- Alain Minc, consultor e ex-assessor de Emmanuel Macron, disse que Macron é “o pior presidente da história da V República” e sugeriu que ele se retire, destacando a gravidade da crise política.
- O comentarista classificou a dissolução da Assembleia Nacional como insensata e afirmou que Macron deveria ter atuado depois das eleições para demonstrar apoio parlamentar, citando a proposta da esquerda para a primeira-ministra.
- Criticou a escolha de colaboradores, como François Bayrou e o atual primeiro-ministro, dizendo que Macron não compreendeu a necessidade de ceder poder.
- Afirmou que a única forma de revitalizar as instituições seria com eleições presidenciais antecipadas; se o governo de Édouard Philippe cair, Macron poderá dissolver a Assembleia novamente ou renunciar, sendo a dissolução vista como tragédia para o país.
- Sobre a União Europeia, disse que a crise pode levar reformas sob tutela do Banco Central Europeu, caso se agrave; destacou sinais de solidez da economia francesa, como menor desemprego e sistema bancário robusto.
Alain Minc, consultor e ex-assessor do presidente francês Emmanuel Macron, fez duras críticas à gestão do atual mandatário, afirmando que ele é “o pior presidente da história da V República”. Em entrevista recente, Minc sugeriu que Macron deveria se retirar do cargo, destacando a gravidade da crise política que o país enfrenta.
Minc, que possui uma longa trajetória no cenário político francês, mencionou que a dissolução da Assembleia Nacional foi uma decisão “insensata” por parte de Macron.

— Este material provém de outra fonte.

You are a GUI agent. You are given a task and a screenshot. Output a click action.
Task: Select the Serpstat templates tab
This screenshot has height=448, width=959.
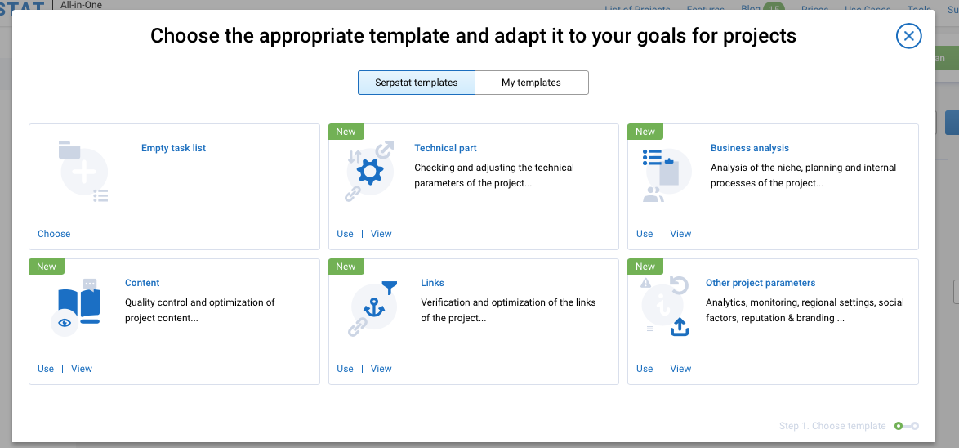pos(417,83)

Ele acredita que o presidente deveria ter agido de maneira diferente após as eleições, chamando a primeira-ministra proposta pela esquerda para demonstrar a falta de apoio parlamentar. O consultor também criticou a escolha de seus colaboradores, como François Bayrou e o atual primeiro-ministro, afirmando que Macron não compreendeu a necessidade de ceder poder.
Cenários Políticos
Minc alertou que a situação política atual é insustentável e que a única forma de revitalizar as instituições seria por meio de eleições presidenciais antecipadas. Ele mencionou que, caso o governo de Édouard Philippe caia, Macron terá duas opções: dissolver a Assembleia novamente ou renunciar. No entanto, Minc acredita que a dissolução seria uma tragédia para a França.
O consultor também expressou preocupação com o crescimento do Reagrupamento Nacional (RN), afirmando que o partido tem mais chances nas próximas eleições legislativas do que nas presidenciais. Para que isso não ocorra, Minc defende que os moderados apresentem um candidato único, evitando uma segunda volta entre candidatos extremos.
Impacto na União Europeia
A crise política na França não afeta apenas o país, mas também preocupa a União Europeia. Minc alertou que, se a situação se agravar, a França pode ser forçada a adotar reformas sob a tutela do Banco Central Europeu, semelhante ao que aconteceu com Espanha e Itália. Apesar dos desafios, ele ressaltou que a economia francesa apresenta sinais de solidez, como a redução do desemprego e um sistema bancário robusto.
Minc conclui que, fora do governo, a França não está tão mal, mas a recuperação da confiança nas instituições é crucial para o futuro político do país.